# FONTE
---
O PREFEITO DA CIDADE DO RIO DE JANEIRO, no uso de suas atribuições legais e,
 
CONSIDERANDO o disposto pela Lei Complementar nº 111, de 1º de fevereiro de 2011 em seu § 1º do art. 2º, que condiciona, dentre outras, à preservação da orla marítima e sua vegetação de restinga;
 
CONSIDERANDO o disposto no Decreto Municipal nº 22.345 de 29 de novembro de 2002 que dispõe sobre as normas de proteção ambiental para utilização das praias municipais;
 
CONSIDERANDO o dever da Administração Municipal de zelar pela preservação e conservação dos remanescentes de ecossistemas nativos;
 
CONSIDERANDO que as instalações comerciais existentes na orla, resultam do ordenamento urbano e propiciam melhorias na integração da população com a praia e;
 
CONSIDERANDO a necessidade da regularização de instalações autorizadas pelo poder público, notadamente de iniciativa privada, de forma a garantir a preservação da orla marítima e sua vegetação.
 
DECRETA:
 
Art. 1º Nas praias da Barra da Tijuca, Recreio dos Bandeirantes, Pontal e Macumba, nos locais de ocorrência de espécies de restinga deverá ser reservada uma faixa de proteção, na areia, para a vegetação, com 20 (vinte) metros no mínimo, contados a partir da linha limite entre o calçadão e o areal, onde não será permitida qualquer atividade ou instalação de equipamentos.
Parágrafo único. Será permitida a ocupação de quiosques sobre a faixa de areia determinada por um polígono em formato trapezoidal ou retangular, em que uma das faces é composta pela borda do calçadão e deverá ter a extensão máxima de 12,00m no trecho defronte às instalações dos quiosques e comprimento máximo de 5,00m sobre a faixa de areia.
 
Art. 2º O espaço a ser criado ou existente deverá ser recoberto com “deck” e delimitado por cerca.
---
# LINHAS FORNECIDAS
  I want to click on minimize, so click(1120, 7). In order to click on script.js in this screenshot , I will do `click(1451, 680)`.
---
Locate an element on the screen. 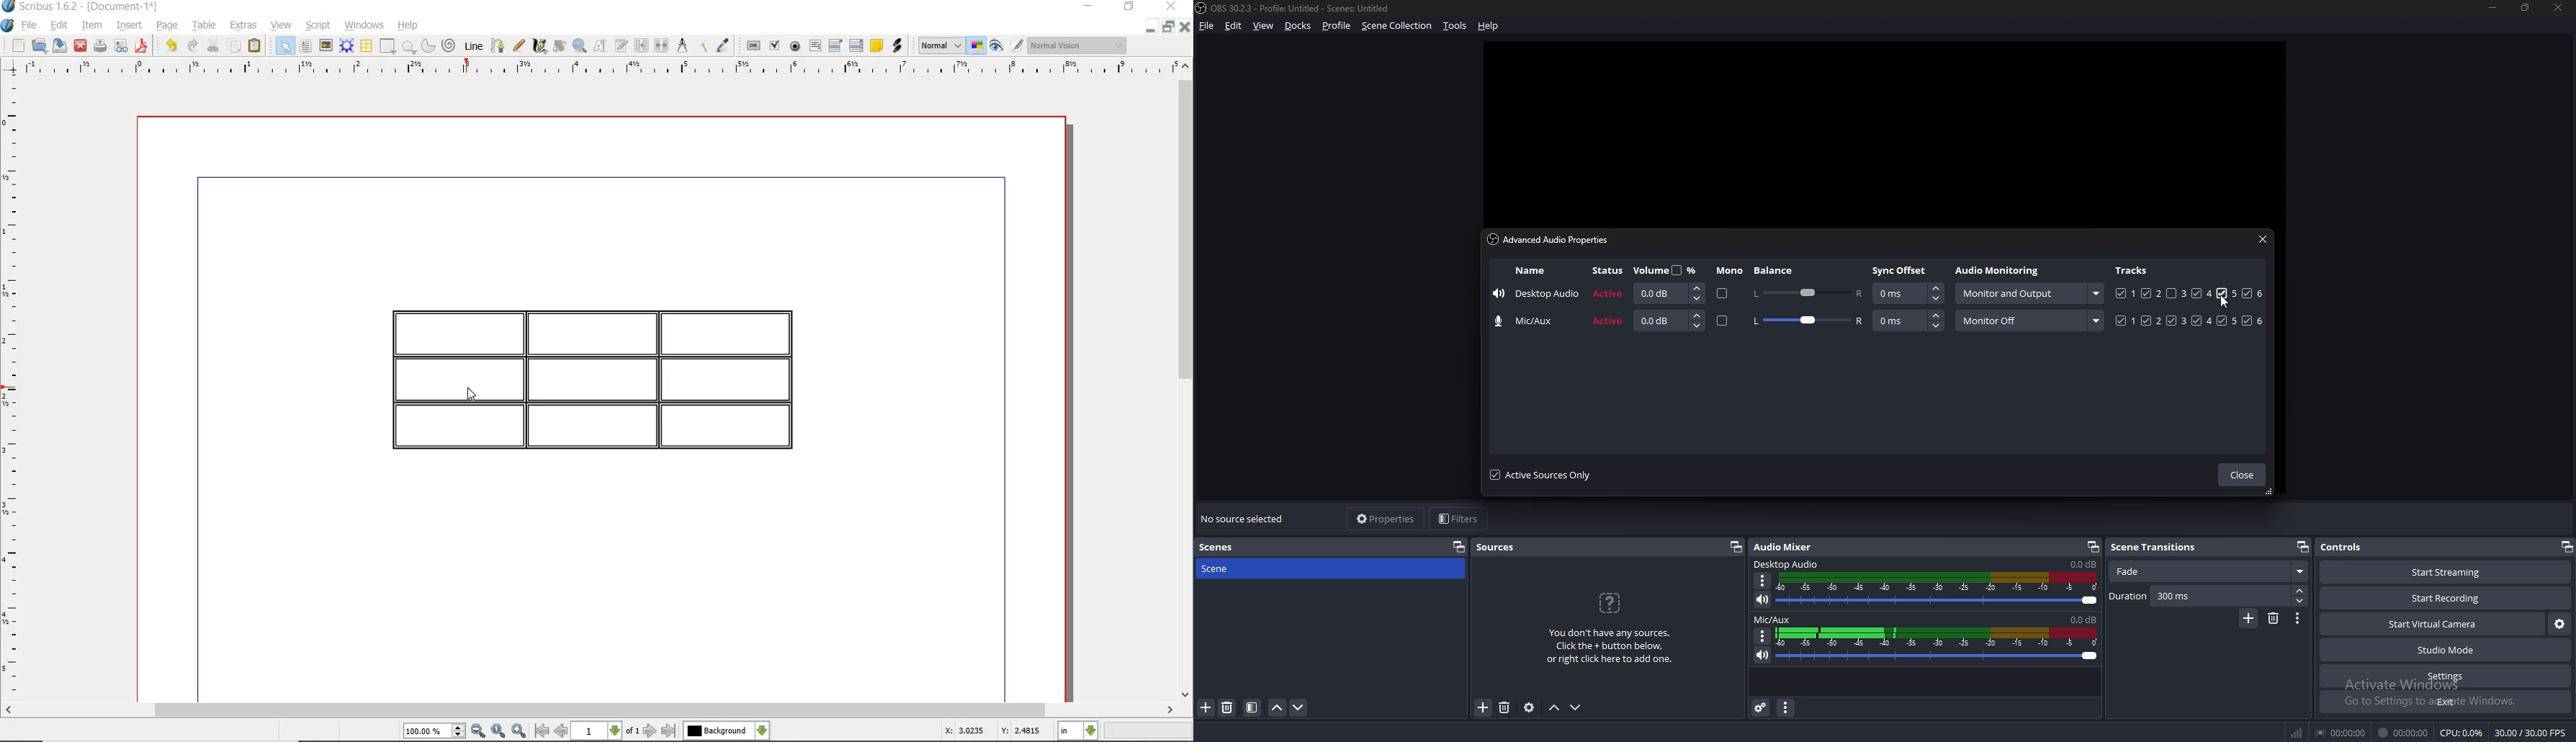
---
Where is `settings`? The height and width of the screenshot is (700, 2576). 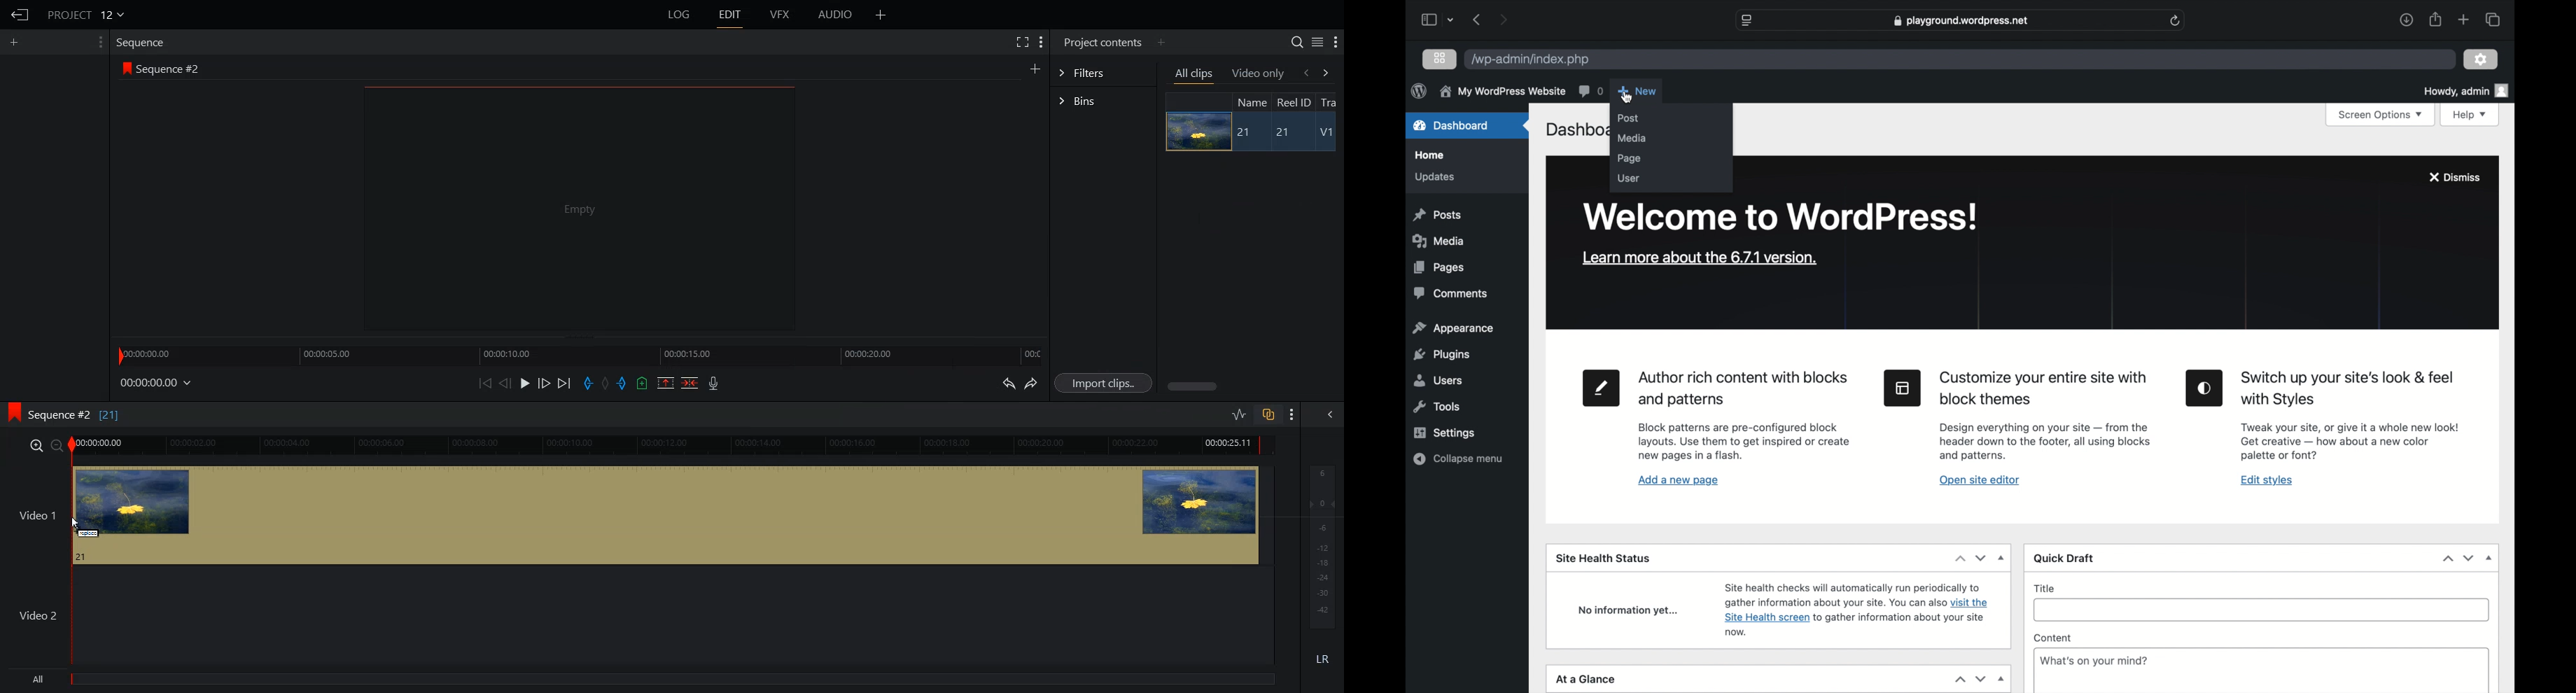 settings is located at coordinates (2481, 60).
---
# REQUISITO 1
Segundo a fonte, qual é a largura mínima da faixa de proteção para a vegetação de restinga na areia e a partir de onde ela é contada?
# REQUISITO 2
Resuma a fonte em duas frases.
# REQUISITO 3
Indique se cada afirmação concorda com a fonte, respondendo sim ou não e citando literalmente as palavras que decidem:
(a) O decreto se aplica às praias de Copacabana e Ipanema.
(b) Os quiosques podem ocupar no máximo 5,00 m de comprimento sobre a faixa de areia.
(c) O espaço ocupado pelos quiosques deve ficar aberto, sem cerca.

# RESPOSTA DA TAREFA 1
20 (vinte) metros no mínimo, contados a partir da linha limite entre o calçadão e o areal.

# RESPOSTA DA TAREFA 2
O decreto do prefeito do Rio de Janeiro determina que, nas praias da Barra da Tijuca, Recreio dos Bandeirantes, Pontal e Macumba, nos locais com espécies de restinga, seja reservada na areia uma faixa de proteção de no mínimo 20 metros a partir do calçadão, onde nenhuma atividade ou instalação de equipamentos é permitida. Os quiosques podem ocupar a areia em um polígono trapezoidal ou retangular com extensão máxima de 12,00 m e comprimento máximo de 5,00 m, e esse espaço deve ser recoberto com deck e delimitado por cerca.

# RESPOSTA DA TAREFA 3
(a) Não: "Nas praias da Barra da Tijuca, Recreio dos Bandeirantes, Pontal e Macumba"
(b) Sim: "comprimento máximo de 5,00m sobre a faixa de areia"
(c) Não: "delimitado por cerca"